El origen del rosario,
aunque no como es conocido, se remonta al s. IX. Era usual en la observancia monástica
con la lectura de los 150 salmos en la Liturgia de las Horas. El vulgo se
limitaba a rezar 150 avemarías (el conocido «salterio de la Virgen»). En 1208
María se apareció a santo Domingo de Guzmán en la capilla del monasterio de
Prouille, Francia. Era un momento difícil para él marcado por su lucha contra
los albigenses, y rogaba a la Madre de Dios que le sostuviera en esa batalla.
Portaba un rosario en sus manos que le enseñó a rezar, rogándole que difundiera
por doquier esta devoción, a la par que vaticinaba incontables bendiciones
especialmente en la conversión de los pecadores. El santo hizo depositario de
esta gracia, entre otros, a Simón de Monfort, que tenía vía libre para
dirigirse a los soldados que se hallaban bajo su mando e iban a combatir en
Muret. Toda la tropa rezó esta oración y obtuvo la bendición de María con el
resultado de una espectacular victoria. En conmemoración de este hecho, que
Simón consideró obra de Ella, erigió una capilla dedicada a Nuestra Señora del
Rosario.
Domingo propagó esta
devoción y fue testigo de numerosas conversiones. Después de su muerte, los
dominicos tomaron el testigo continuando esta misión. Pero el ser humano muchas
veces peca de inconstancia, y aunque la oración fue acogida y rezada con piedad
durante un siglo, después decayó. Entonces María volvió a hacerse presente para
pulsar el corazón de sus hijos. Así, en el siglo XV se apareció al beato
dominico bretón Alain de la Roche reiterando las promesas –quince en total– que
había hecho a Domingo. Le rogó que recuperase esta tradición que se había
perdido diciendo que, si además de saludarla, añadían la meditación sobre la
vida, muerte y Pasión de su Hijo, se sentiría totalmente complacida. Le aseguró
que serían tantos los milagros que se producirían con su rezo, que no habría
prácticamente volúmenes para recogerlos. El beato volvió a restablecer esta
devoción que fue calando en las gentes sencillas y en otros estratos sociales
del pueblo cristiano.

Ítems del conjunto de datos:

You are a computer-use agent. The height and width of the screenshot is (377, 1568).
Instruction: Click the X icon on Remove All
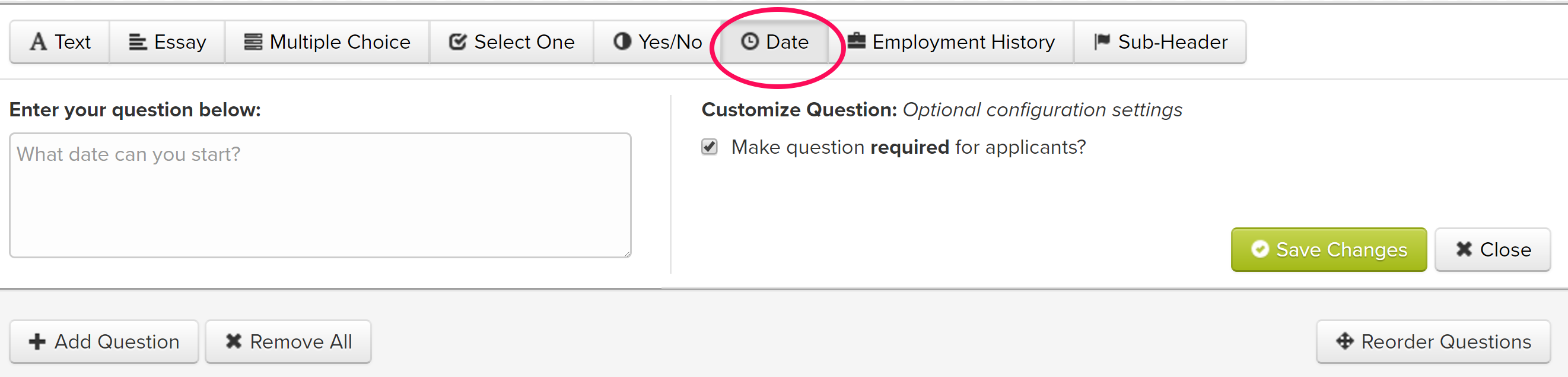tap(233, 341)
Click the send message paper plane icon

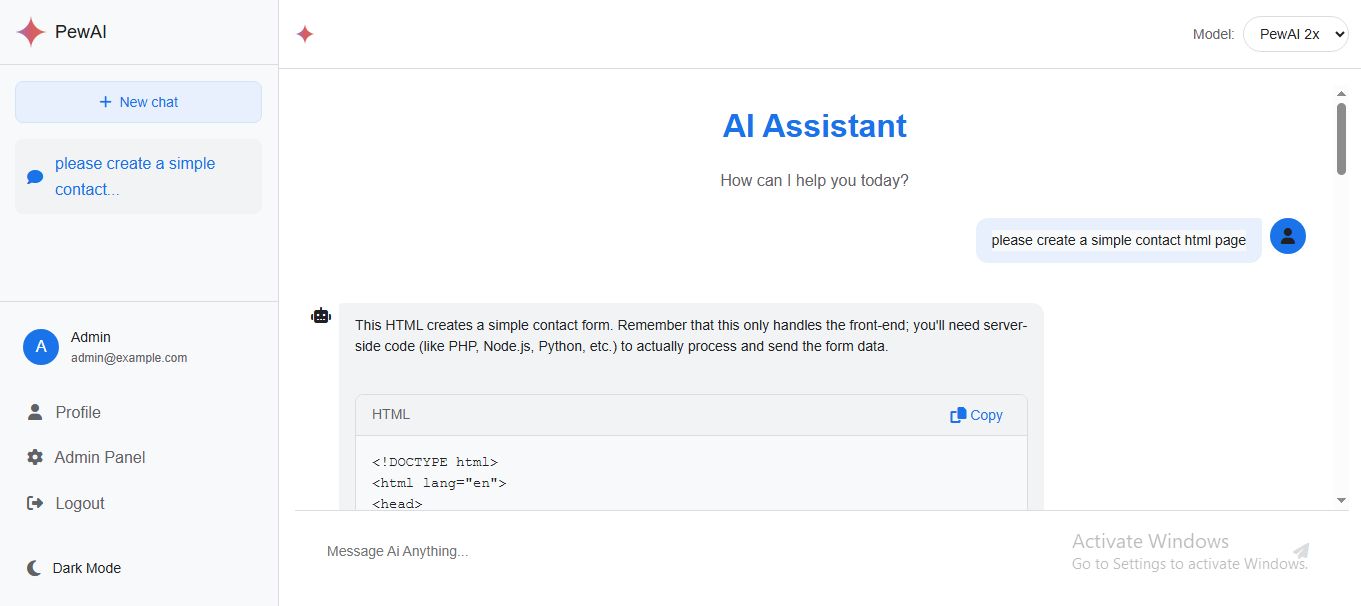tap(1301, 551)
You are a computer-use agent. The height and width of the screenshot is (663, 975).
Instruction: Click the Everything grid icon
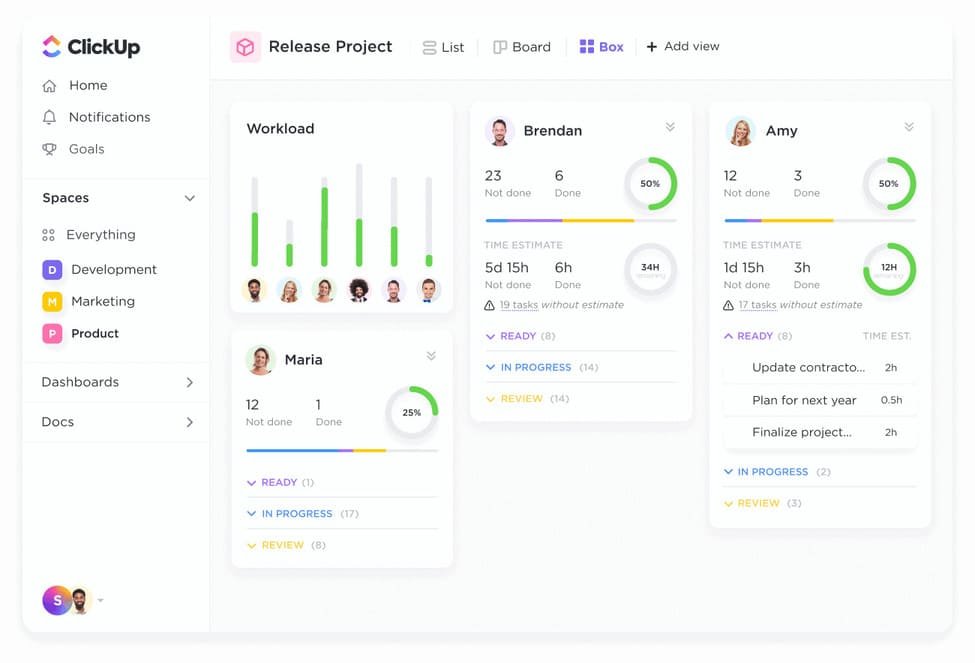(48, 235)
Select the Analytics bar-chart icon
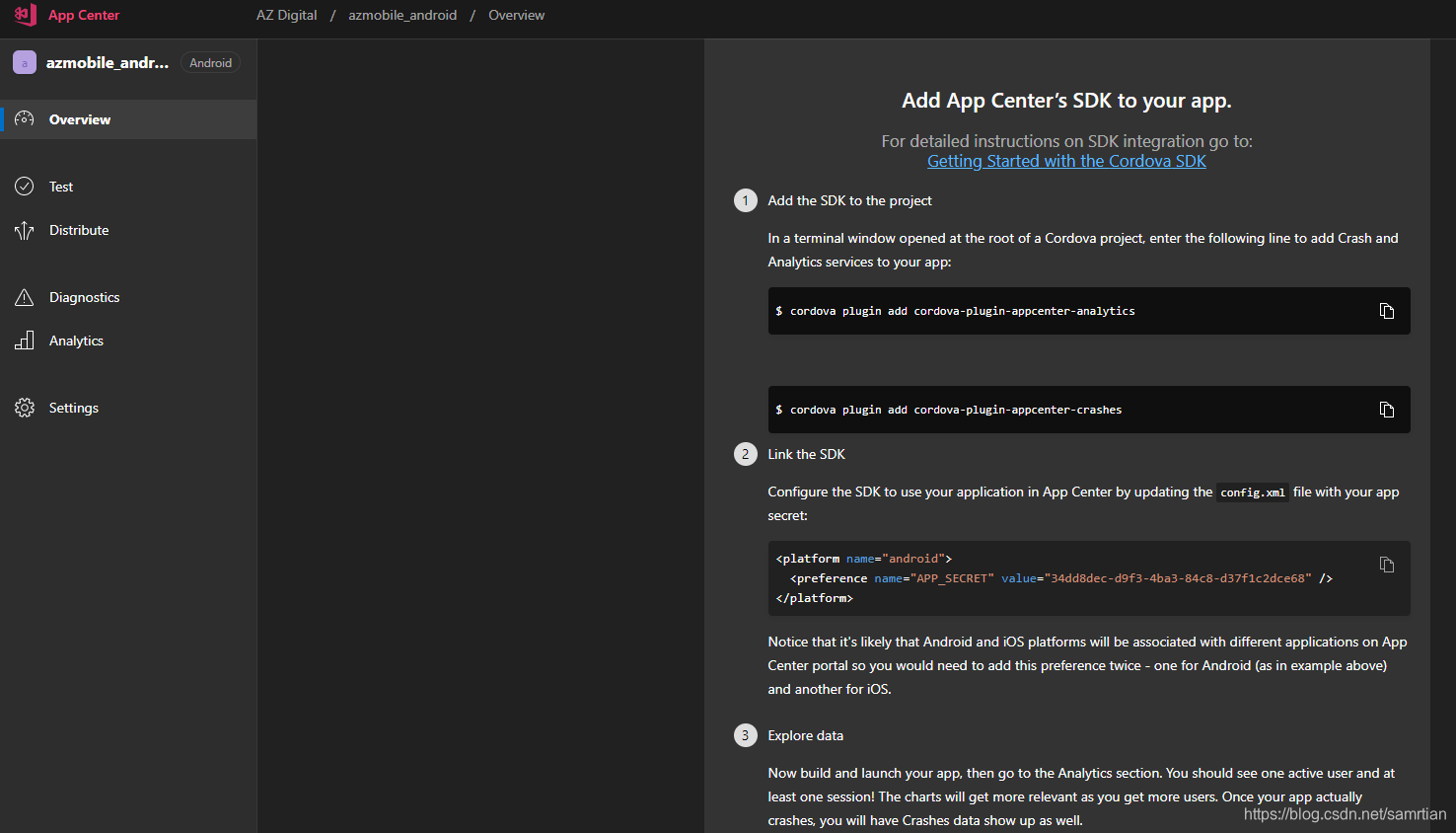 [x=24, y=340]
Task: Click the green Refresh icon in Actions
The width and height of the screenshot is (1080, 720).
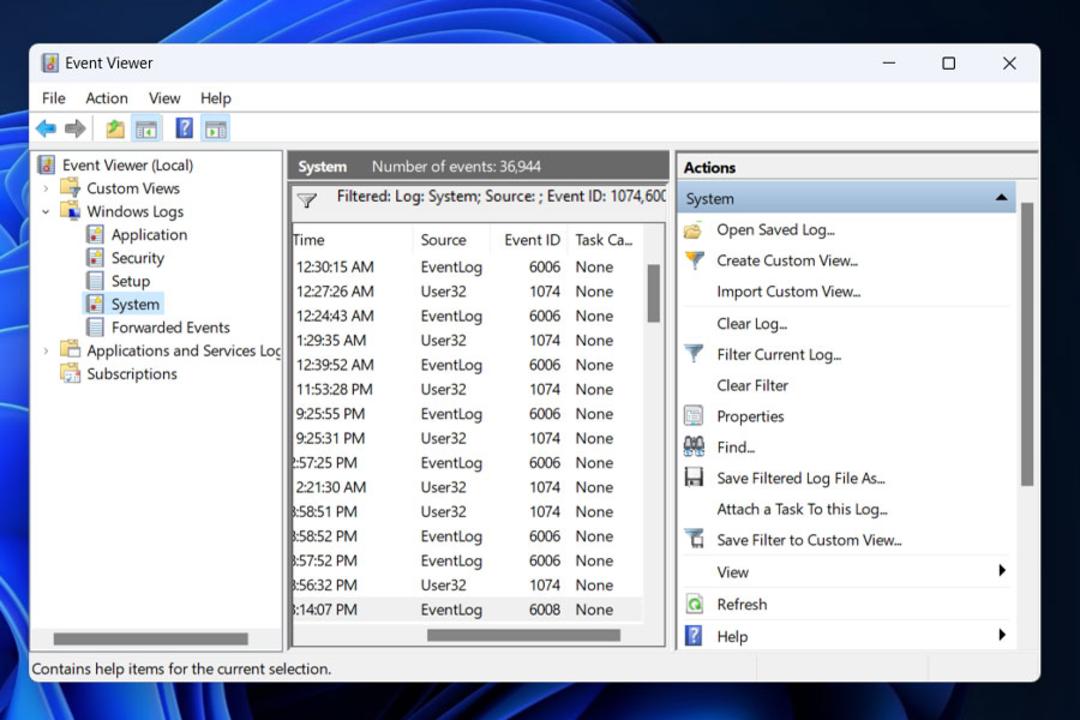Action: point(694,604)
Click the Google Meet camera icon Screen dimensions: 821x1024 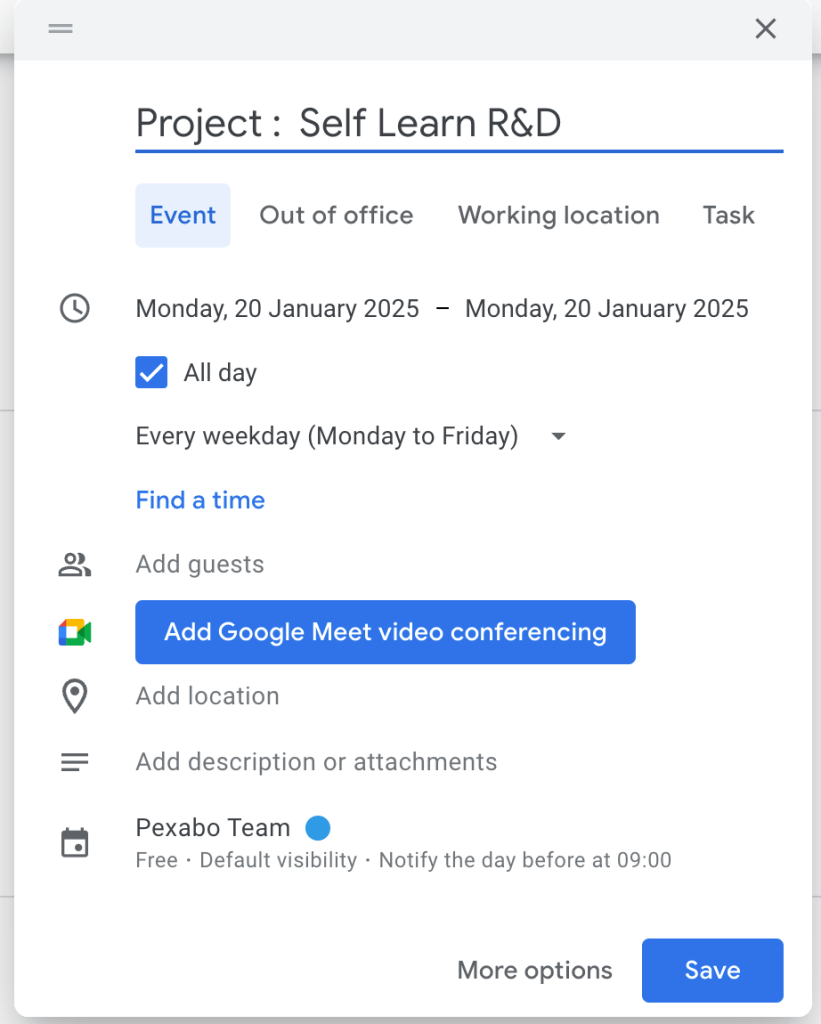click(x=75, y=632)

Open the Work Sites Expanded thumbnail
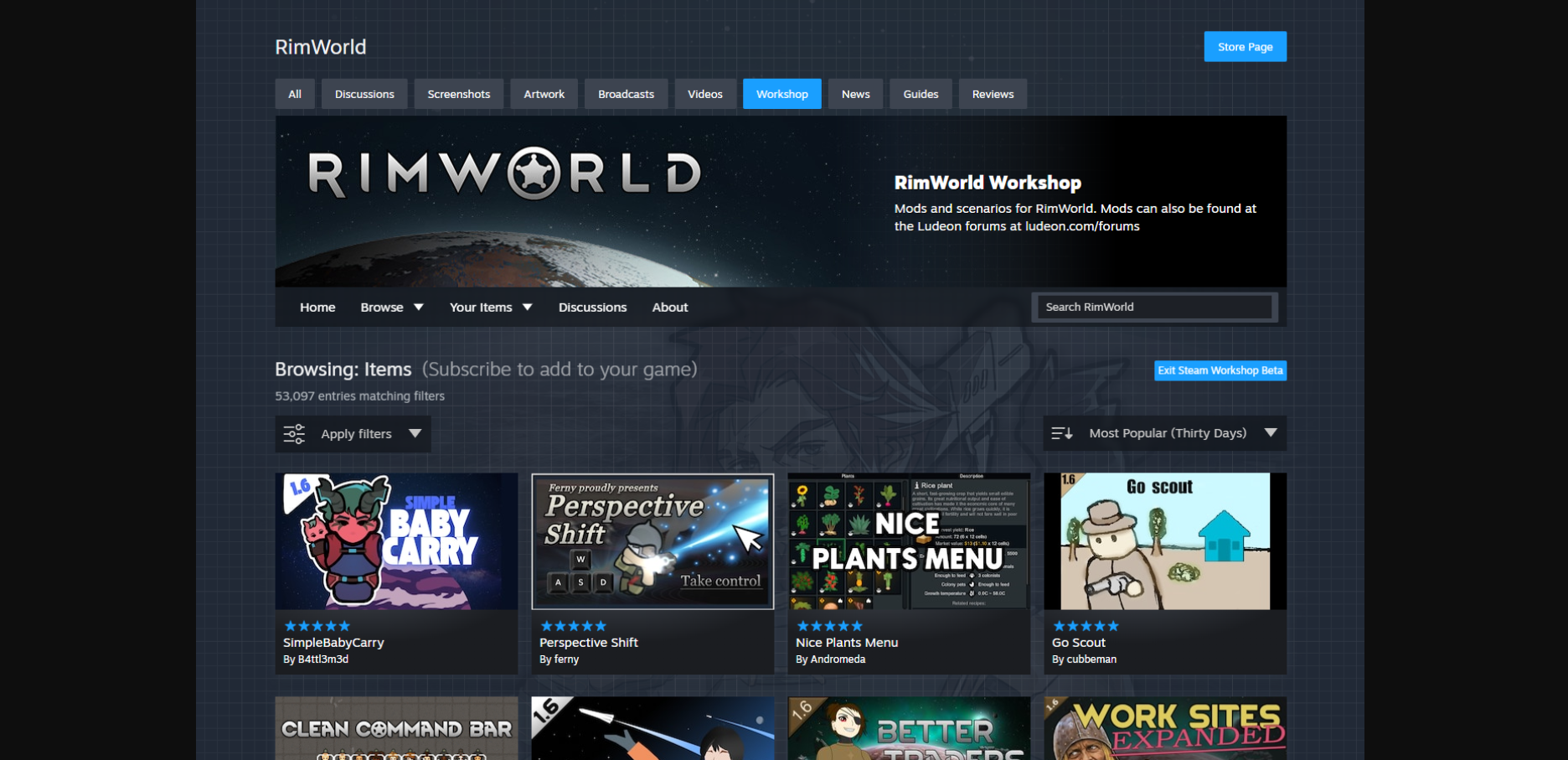1165,728
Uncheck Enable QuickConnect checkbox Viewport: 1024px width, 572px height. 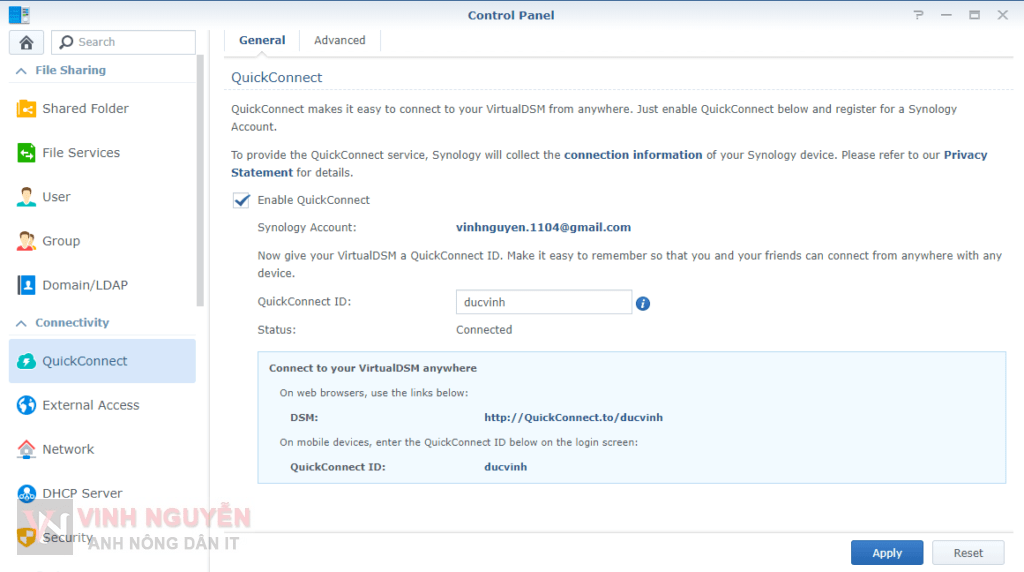tap(241, 200)
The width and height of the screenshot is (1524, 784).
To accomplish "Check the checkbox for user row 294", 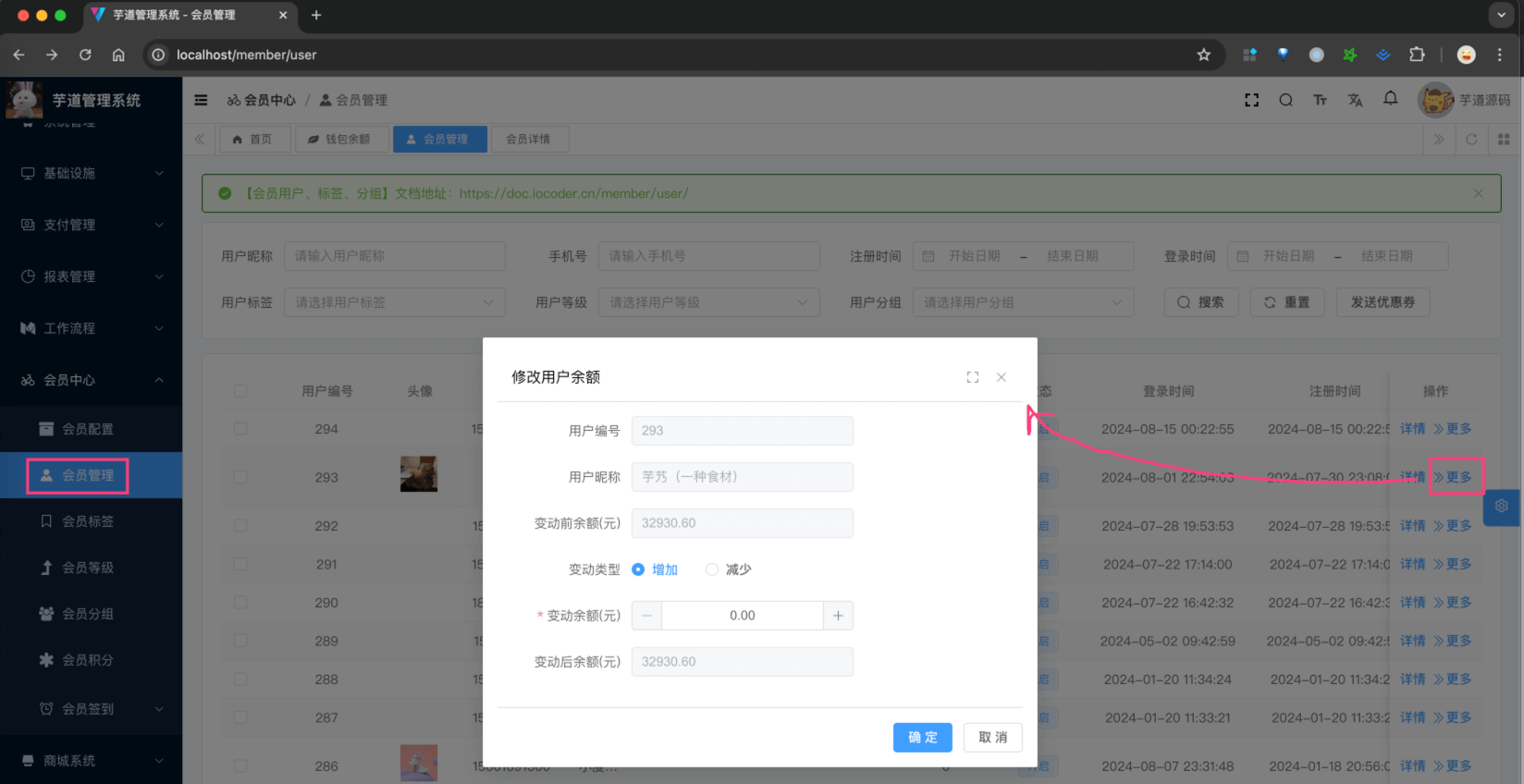I will 240,429.
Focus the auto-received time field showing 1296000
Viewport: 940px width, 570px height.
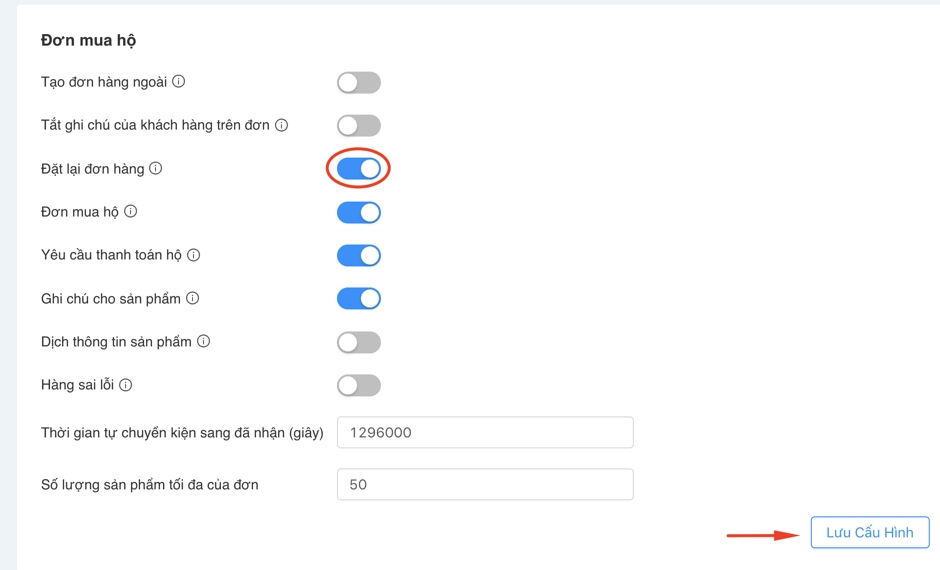click(485, 433)
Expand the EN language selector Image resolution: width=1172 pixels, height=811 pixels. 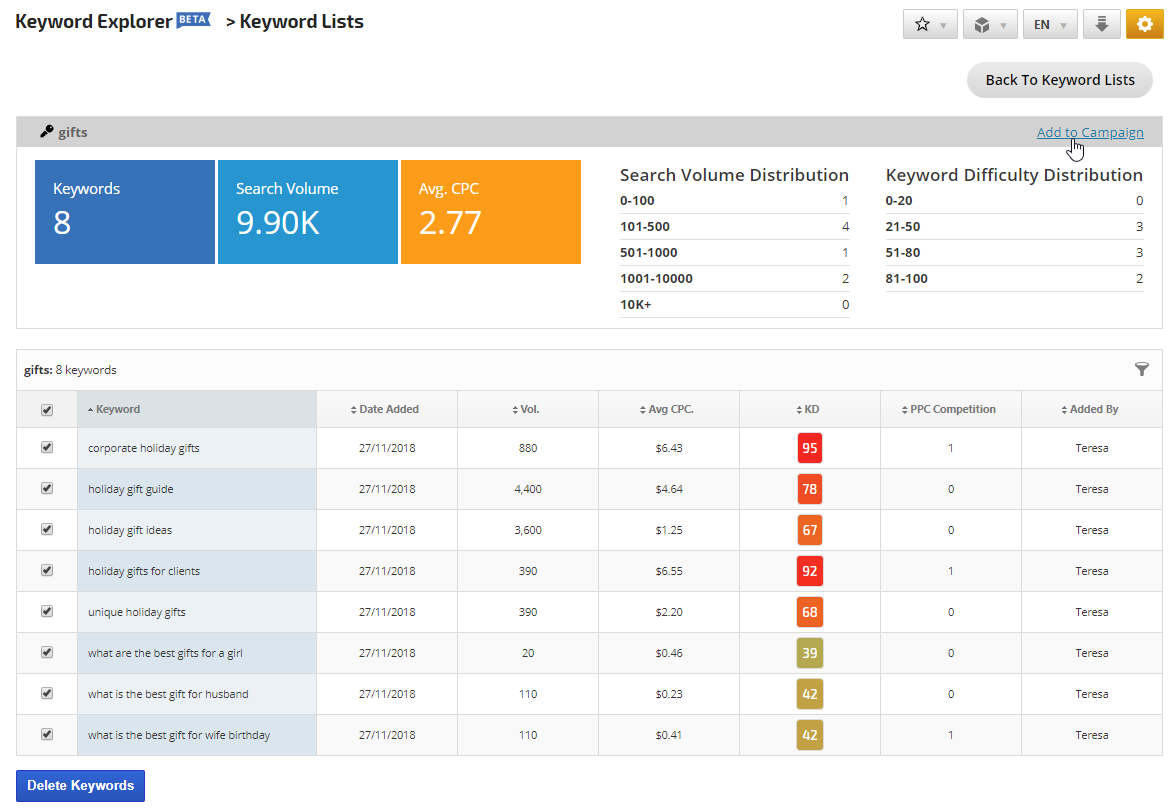[x=1050, y=25]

=== Qué debes hacer ===
1 > Reproduce el fragmento del texto sobre el origen del rosario que comienza con "El origen del" y llega hasta "en esa batalla.".
2 > Según el texto sobre el origen del rosario, ¿por qué erigió Simón de Monfort una capilla dedicada a Nuestra Señora del Rosario? Responde en una a tres oraciones.
3 > Prosigue el texto sobre el origen del rosario con el tramo que vendría a continuación de su última oración.

=== Respuestas de actividades ===
1 >
El origen del rosario,
aunque no como es conocido, se remonta al s. IX. Era usual en la observancia monástica
con la lectura de los 150 salmos en la Liturgia de las Horas. El vulgo se
limitaba a rezar 150 avemarías (el conocido «salterio de la Virgen»). En 1208
María se apareció a santo Domingo de Guzmán en la capilla del monasterio de
Prouille, Francia. Era un momento difícil para él marcado por su lucha contra
los albigenses, y rogaba a la Madre de Dios que le sostuviera en esa batalla.

2 > Simón de Monfort erigió la capilla en conmemoración de la victoria de sus tropas en Muret, que él consideró obra de María. Toda la tropa había rezado el rosario antes de combatir y obtuvo la bendición de María con ese resultado.

3 >
Cuando el 7 de octubre de
1571 se obtuvo la victoria de los cristianos en la batalla naval de Lepanto, el
papa san Pío V, que vio en ella la intercesión de María, solicitada rezando el
rosario, extendió su práctica. Instituyó la celebración de Nuestra Señora de
las Victorias, y mandó incluir en las letanías el título de «Auxilio de los
cristianos». A Gregorio III se debe haber reemplazado el nombre de Nuestra
Señora de las Victorias por el de Nuestra Señora del Rosario, como se viene
celebrando desde entonces. La historia recoge memorables batallas en las que el
adalid del triunfo obtenido ha sido siempre la advocación a la Virgen del
Rosario. Distintos pontífices han ido acogiendo fervorosamente su rezo,
otorgándole diversas indulgencias. Entre las encíclicas de León XIII se hallan
doce dedicadas a él. A este papa se debe que la Iglesia confiera al mes de
octubre la dedicación al santo rosario y a la presencia en las letanías del
título «Reina del Santísimo Rosario». El beato Juan Pablo II, al igual que
hicieron sus predecesores así como sus sucesores Benedicto XVI y Francisco,
insistió en la conveniencia de rezarlo, y en 2002 añadió los misterios
luminosos. En total se recorren veinte misterios de la vida de Jesucristo y de
María. Tanto en Fátima como en Lourdes, María se apareció llevando un rosario
en sus manos, pidiendo a los videntes: «Rezad el rosario».
En las primeras décadas
del siglo XX esta oración se hizo popular en el mundo gracias al P. Patrick
Peyton, quien hallándose plenamente convencido de haber sanado de su enfermedad
gracias a María, no dudó en llevar a cabo su bellísima cruzada en pro del
rosario haciendo de este lema «la familia que reza unida, permanece unida» un
heraldo de reconciliación, bendecido por la Virgen.